COLEGIO MAYOR LARRAONA

BLOG

La experiencia de vivir en el Colegio a través de testimonios, noticias y eventos. Son un pequeño reflejo de las amistades, los aprendizajes y los grandes momentos que pasamos aquí dentro. No te lo pierdas.

ignacio lópez microbiólogo

«No me llames flora, llámame microbiota»

El pasado miércoles, y a pesar de la lluvia, la sala estaba llena en el segundo Think and Beer del año. No era para menos.

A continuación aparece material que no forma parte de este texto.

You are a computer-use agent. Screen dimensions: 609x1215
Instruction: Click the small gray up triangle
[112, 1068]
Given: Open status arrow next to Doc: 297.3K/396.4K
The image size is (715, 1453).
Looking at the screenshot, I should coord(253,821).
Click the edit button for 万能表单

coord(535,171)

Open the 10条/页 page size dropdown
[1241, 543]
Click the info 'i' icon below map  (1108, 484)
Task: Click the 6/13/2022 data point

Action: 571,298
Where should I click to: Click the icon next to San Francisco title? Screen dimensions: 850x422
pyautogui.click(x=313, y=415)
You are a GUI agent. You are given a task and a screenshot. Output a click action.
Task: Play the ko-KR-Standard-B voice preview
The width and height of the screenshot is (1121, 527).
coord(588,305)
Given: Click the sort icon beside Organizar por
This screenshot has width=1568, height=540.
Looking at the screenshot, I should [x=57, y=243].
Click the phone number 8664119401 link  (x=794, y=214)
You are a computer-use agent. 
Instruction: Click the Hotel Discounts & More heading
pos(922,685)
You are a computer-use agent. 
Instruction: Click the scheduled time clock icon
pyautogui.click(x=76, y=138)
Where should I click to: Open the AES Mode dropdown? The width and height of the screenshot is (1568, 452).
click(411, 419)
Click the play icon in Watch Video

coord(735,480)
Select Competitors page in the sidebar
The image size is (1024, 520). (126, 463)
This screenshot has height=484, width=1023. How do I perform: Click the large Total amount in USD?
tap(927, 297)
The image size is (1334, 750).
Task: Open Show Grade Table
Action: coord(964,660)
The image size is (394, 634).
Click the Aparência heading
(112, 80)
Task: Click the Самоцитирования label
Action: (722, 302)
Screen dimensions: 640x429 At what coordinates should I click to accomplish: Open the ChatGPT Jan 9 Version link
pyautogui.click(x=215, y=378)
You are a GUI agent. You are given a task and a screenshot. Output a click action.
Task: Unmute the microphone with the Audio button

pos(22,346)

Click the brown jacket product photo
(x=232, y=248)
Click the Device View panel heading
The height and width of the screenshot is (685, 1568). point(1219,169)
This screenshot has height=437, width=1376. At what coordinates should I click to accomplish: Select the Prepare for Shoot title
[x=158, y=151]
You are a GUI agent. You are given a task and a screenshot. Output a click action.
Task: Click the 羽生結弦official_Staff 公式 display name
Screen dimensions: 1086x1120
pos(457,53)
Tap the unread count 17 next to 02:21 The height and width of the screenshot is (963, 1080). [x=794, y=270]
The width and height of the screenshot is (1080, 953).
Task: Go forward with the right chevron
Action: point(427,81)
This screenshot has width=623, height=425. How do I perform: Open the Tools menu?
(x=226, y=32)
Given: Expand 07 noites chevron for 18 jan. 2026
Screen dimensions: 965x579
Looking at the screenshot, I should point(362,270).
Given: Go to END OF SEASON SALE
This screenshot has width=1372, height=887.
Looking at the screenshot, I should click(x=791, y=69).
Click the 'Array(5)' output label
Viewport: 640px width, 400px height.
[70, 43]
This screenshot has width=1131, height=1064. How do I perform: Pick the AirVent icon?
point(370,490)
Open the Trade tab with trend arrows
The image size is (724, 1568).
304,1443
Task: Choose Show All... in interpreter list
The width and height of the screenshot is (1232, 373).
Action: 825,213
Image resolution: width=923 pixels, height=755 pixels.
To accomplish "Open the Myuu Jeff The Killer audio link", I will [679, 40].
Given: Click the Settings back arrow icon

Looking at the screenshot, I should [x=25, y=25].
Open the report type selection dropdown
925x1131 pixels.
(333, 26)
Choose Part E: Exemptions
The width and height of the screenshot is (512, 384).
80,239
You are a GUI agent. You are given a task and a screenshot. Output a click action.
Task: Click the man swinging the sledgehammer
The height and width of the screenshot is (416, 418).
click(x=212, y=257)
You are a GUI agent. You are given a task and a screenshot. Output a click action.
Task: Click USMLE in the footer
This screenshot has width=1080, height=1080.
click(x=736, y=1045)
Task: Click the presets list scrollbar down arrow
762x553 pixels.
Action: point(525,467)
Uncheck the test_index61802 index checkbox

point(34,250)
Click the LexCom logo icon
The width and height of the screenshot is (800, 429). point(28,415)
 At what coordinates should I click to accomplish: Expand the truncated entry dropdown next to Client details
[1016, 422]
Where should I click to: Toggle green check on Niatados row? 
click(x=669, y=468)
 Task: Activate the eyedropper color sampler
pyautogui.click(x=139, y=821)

El invitado era Ignacio López Goñi, microbiólogo, profesor y divulgador, y la expectación se notaba desde antes de empezar.

 

 

Hace diez años, investigadores canadienses decidieron retirar la microbiota intestinal de ratones y sustituirla por la de personas con depresión. El resultado fue tan sorprendente como inquietante: los ratones comenzaron a mostrar comportamientos depresivos. Aquello demostraba que ese conjunto de bacterias era capaz de influir directamente en el cerebro de los animales de laboratorio. Así comenzaba Ignacio, dejando en el aire una pregunta que acompañaría toda la charla: “¿hasta qué punto lo que sentimos puede estar relacionado con algo tan invisible como las bacterias?”.

 

 

La respuesta, aclaró enseguida, no es tan simple. Ese experimento no significa que hoy podamos curar la depresión en humanos mediante trasplantes de microbiota intestinal. “No, al menos por ahora”, subrayó. Aun así, el ejemplo sirvió para abrir la puerta a un mundo que Ignacio fue explicando con un tono cercano y salpicado de humor.

 

 

Habló de ese conjunto de microorganismos que habitan en nuestro cuerpo —no solo en el intestino, también en la piel o en la boca—y bromeó incluso con el término, recordando que durante años se ha hablado de “flora intestinal”, algo que a los microbiólogos no les convence demasiado: “no me llames flora, llámame microbiota”. Entre risas, fue quedando claro que cada persona tiene una especie de huella propia, cambiante a lo largo de la vida y muy influida por factores como la alimentación, el estrés o la edad.

 

 

El microbiólogo habló del estrés, la ansiedad y de cómo situaciones cotidianas –como los periodos de exámenes– pueden ir acompañadas de cambios en las bacterias intestinales. Cerebro e intestino están conectados a nivel neuronal, lo que ayuda a entender por qué lo que ocurre en uno puede reflejarse en el otro.  Por eso, “cuando estamos estresados, se nos pueden mover las tripas, o cuando tenemos problemas digestivos podemos estar de mal humor”. Aclaró, eso sí, que encontrar una microbiota alterada no implica que ahí esté el origen del problema. “Correlación no es causalidad”, insistió, recordando que forma parte de un contexto más amplio.

 

 

Para terminar, Ignacio habló de algo muy concreto: qué podemos hacer para tener una salud intestinal más sana. Insistió en que la alimentación es clave y que no hace falta buscar soluciones nuevas ni complicadas. “La mejor dieta es la mediterránea”, afirmó, defendiendo la importancia de la variedad y recordando que “a la microbiota le gusta la diversidad”.